The initial step involves the strategic sourcing of sugarcane bio-waste, particularly bagasse, which is a fibrous byproduct derived from sugarcane processing. This bio-waste, often overlooked in traditional agricultural practices, becomes a pivotal resource for the project. Given the global dominance of sugarcane as the largest crop by production volume, the abundance of bagasse makes it a sustainable starting point for the creation of construction materials. The UEL team, in collaboration with Grimshaw, mixed bagasse with mineral binders to create Sugarcrete. This composition resulted in a material four times lighter and with 15 to 20 percent of the carbon footprint compared to traditional bricks, providing a cost-effective and environmentally friendly alternative.

Innovative Design: Interlocking Geometries

Architects at Grimshaw developed a polyhedral shape with tapered sides that was used to form the material into an interlocking block. The interlocking modules were arranged in alternating orientations and held together by post-tensioned perimeter ties to create the Sugarcrete Slab, a modular floor slab that can span up to three metres without the need for mortar. This unique shape allowed for the creation of interlocking blocks, enabling easy construction and disassembly. The design aimed to challenge misconceptions about waste-based materials by offering self-supporting structural applications.

Digital Modeling and Robotic Fabrication

The project leverages cutting-edge technology, employing advanced digital modeling techniques for the intricate design of the Sugarcrete® material. This approach ensures precision, efficiency, and customization tailored to specific construction applications. Simultaneously, robotic fabrication processes are actively utilized for the actual production of the material. The integration of robotics in the manufacturing process enhances accuracy and consistency, two critical factors in creating a reliable and standardized construction material. 

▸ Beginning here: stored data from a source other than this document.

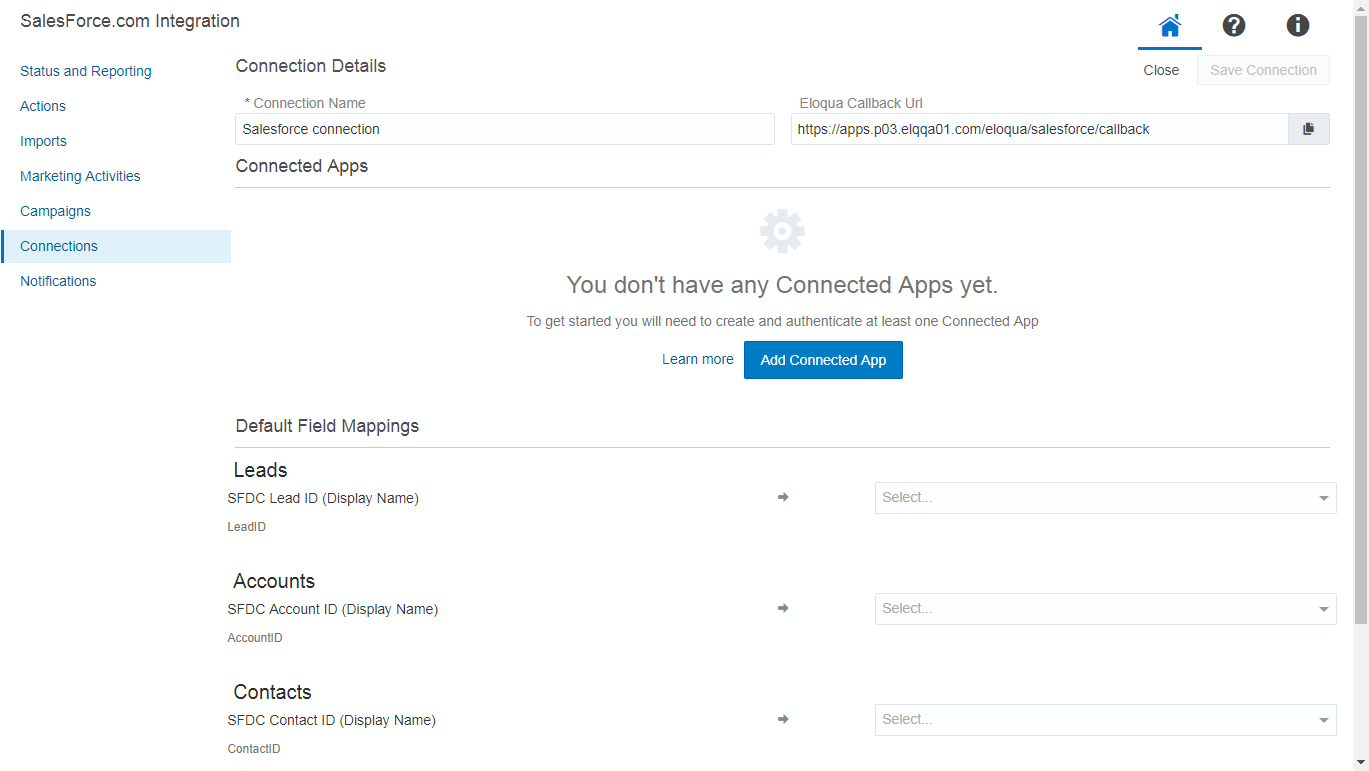This screenshot has width=1369, height=771.
Task: Select the Connections sidebar item
Action: click(x=59, y=246)
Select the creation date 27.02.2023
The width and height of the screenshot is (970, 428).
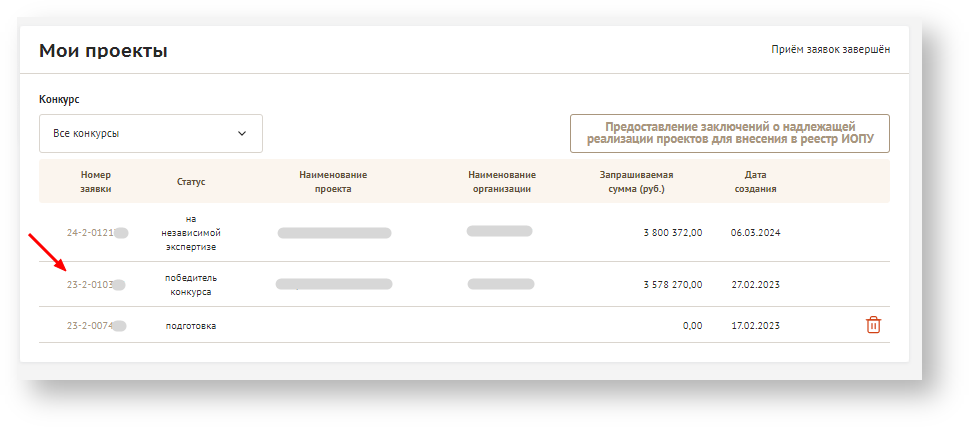point(755,285)
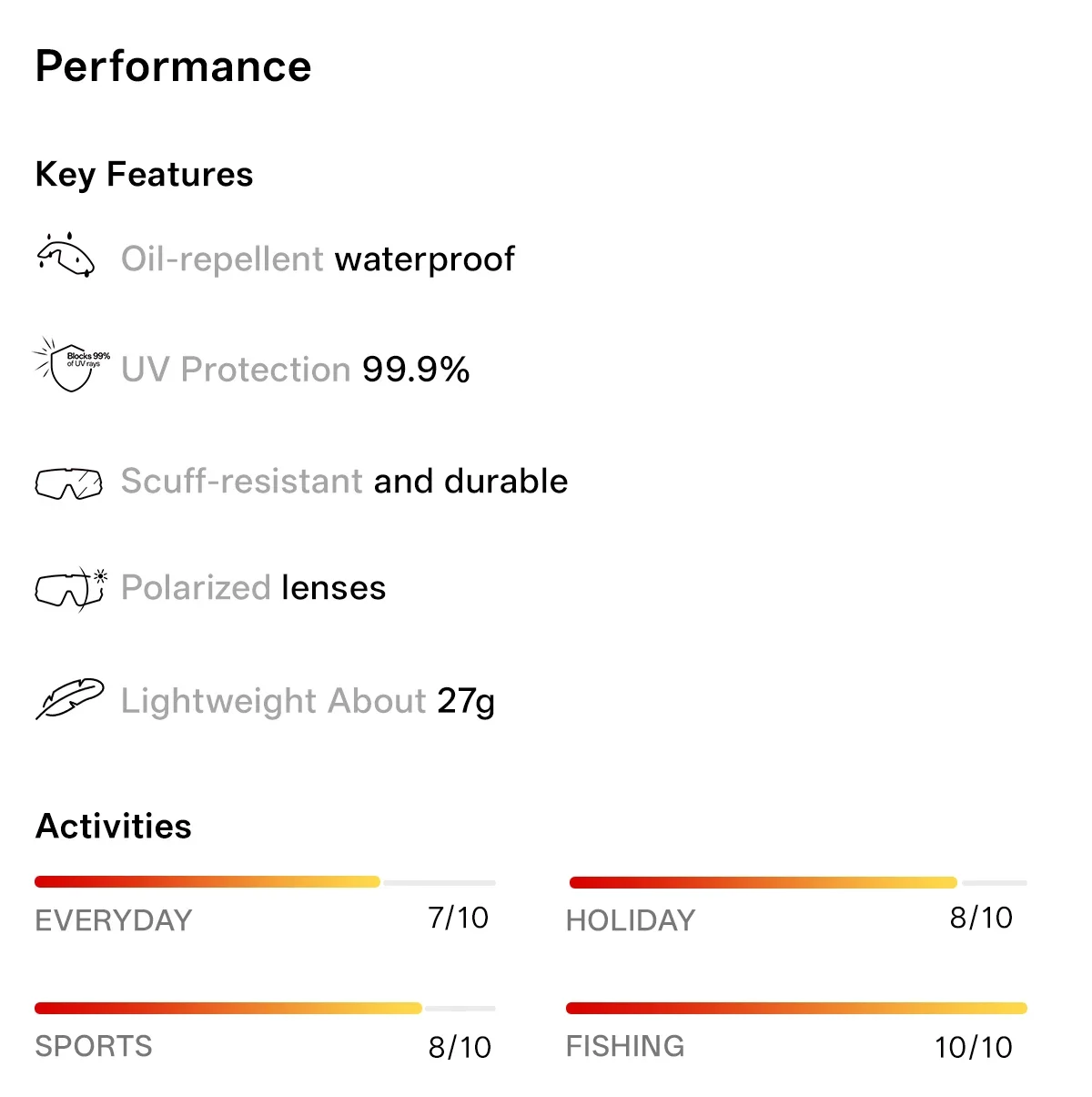
Task: Click the Scuff-resistant and durable label
Action: pos(344,481)
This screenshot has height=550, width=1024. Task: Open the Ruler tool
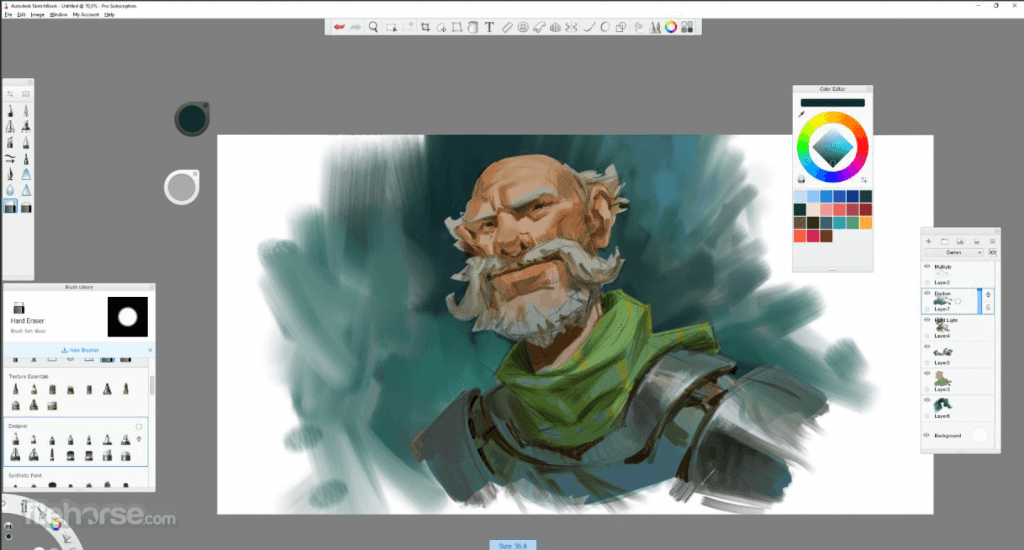pyautogui.click(x=506, y=27)
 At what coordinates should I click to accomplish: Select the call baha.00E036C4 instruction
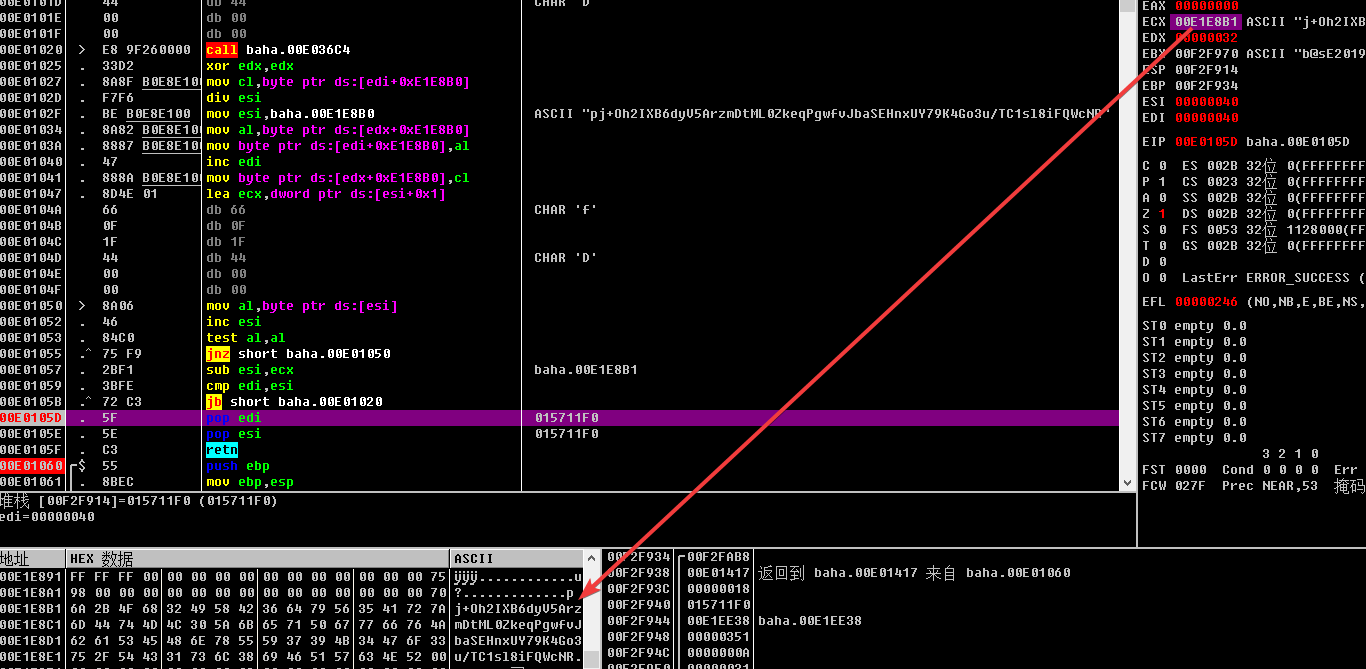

Prototyping Various Applications

Once the Sugarcrete® material is deemed structurally sound and meets industry standards, it is prototyped for various construction applications. These applications include insulation panels, lightweight blocks, load-bearing blockwork, and structural floor and roof slabs. The versatility of the material is explored through adapting it to different forms and structures. This prototyping phase allows for practical testing in simulated construction scenarios, ensuring that the Sugarcrete® material can be seamlessly integrated into a range of building components. The insights gained from these prototypes contribute to a better understanding of the material’s capabilities and potential applications in real-world construction projects.

Prototype Testing and Refinement:

Following the prototyping phase, the Sugarcrete® material, including the innovative Sugarcrete® Slab, undergoes extensive testing to validate its structural integrity, load-bearing capacity, and environmental impact. These tests aim to ensure that the material not only meets the standards set during development but also performs effectively in real-world conditions. Findings from the testing phase guide refinements and improvements to the material and its applications. This iterative process of testing and refinement is crucial to developing a construction material that is not only innovative but also reliable and capable of meeting the diverse demands of construction projects.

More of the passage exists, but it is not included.